花子 入院するときは皆さんに心配かけたらあかんと思って、ツイッターに「宇宙へ旅立ちます~」って投稿した。退院した日には「宇宙から戻りました」って書いて再開。そこから毎日、1分くらいの映像を添えてアップを続けてる。ツイッターの文字数制限の140字ギリギリになるよう、いつも考えて書くし、コメントへの返信も全部違う文面で。

それは私の勉強でもあるのよ。考えて言葉を発する習慣をつけないと、仕事のとき言葉がうまく口から出なくなると思うから。入院中は大助くんも、たびたび「日記書いたらどうや」って言ってたね。

大助 右手のリハビリになるしね。いまは色鉛筆を使ってイラストも描けるようになった。

花子 今年の年賀状は1枚1枚違う寅の絵を描いて。趣味の手芸も、これまで自分で編んできた漫才の衣装をほどいて、お帽子に編み直したり。手先を動かす趣味があったのはよかったな。

大助 僕たちは家にいても外に出ても、弟子やらなにやらで常に周りは人だらけ。
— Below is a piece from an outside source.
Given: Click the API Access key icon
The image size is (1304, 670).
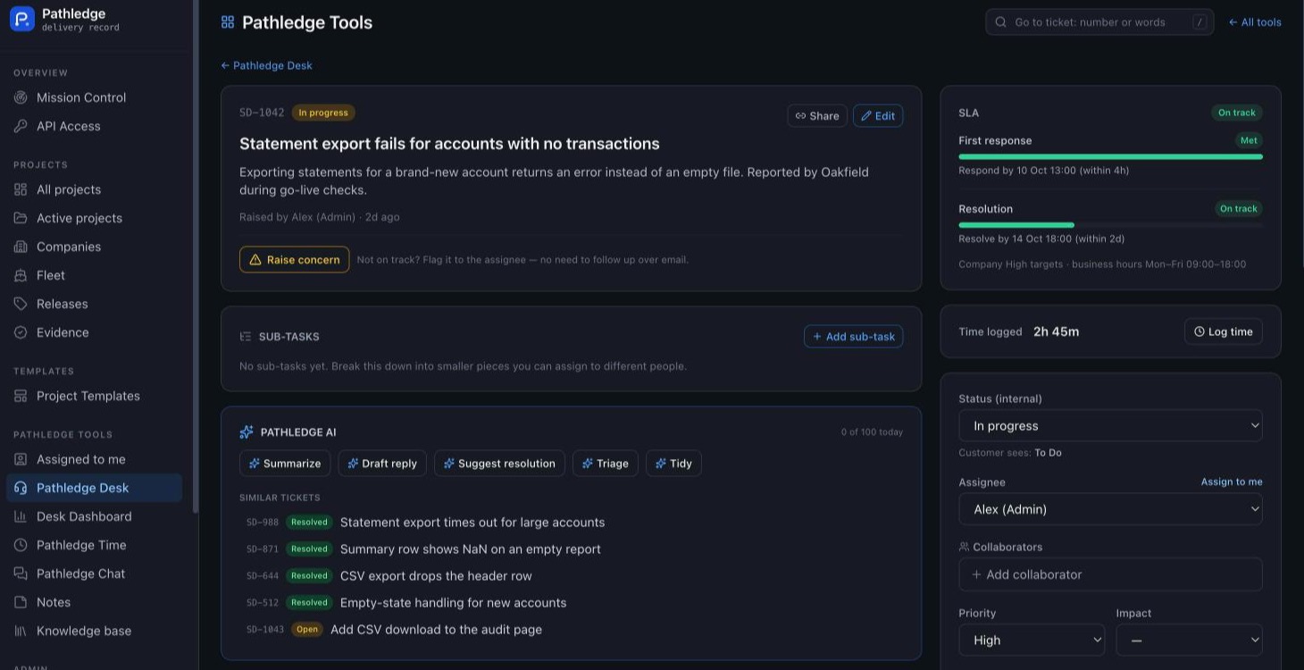Looking at the screenshot, I should [x=21, y=126].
稽古はしても、夫婦でゆっくり話をしたこともなかった。

花子 なかったなあ。結婚したときから、ずっとね。

大助 こうしてふたりきりで過ごすようになって、いろんな話をして、はじめて「夫婦だ」ということを感じてます。これまでは僕がほとんどネタをつくって、意見を言って、嫁はんはそれを聞いてきてくれたけど、これからはまず嫁はんを大事にしたい。ゆくゆくはふたりで「お礼漫才」をしていきたいね。

花子 一時はユーチューブで漫才を配信することも考えたけど、大助くんが「せっかくならセンターマイクに戻ろう」と言ってくれたのは嬉しかった。漫才師としては、センターマイクの前に立って漫才をすることが「お礼漫才」。それに向けて、今日を明日を頑張ります。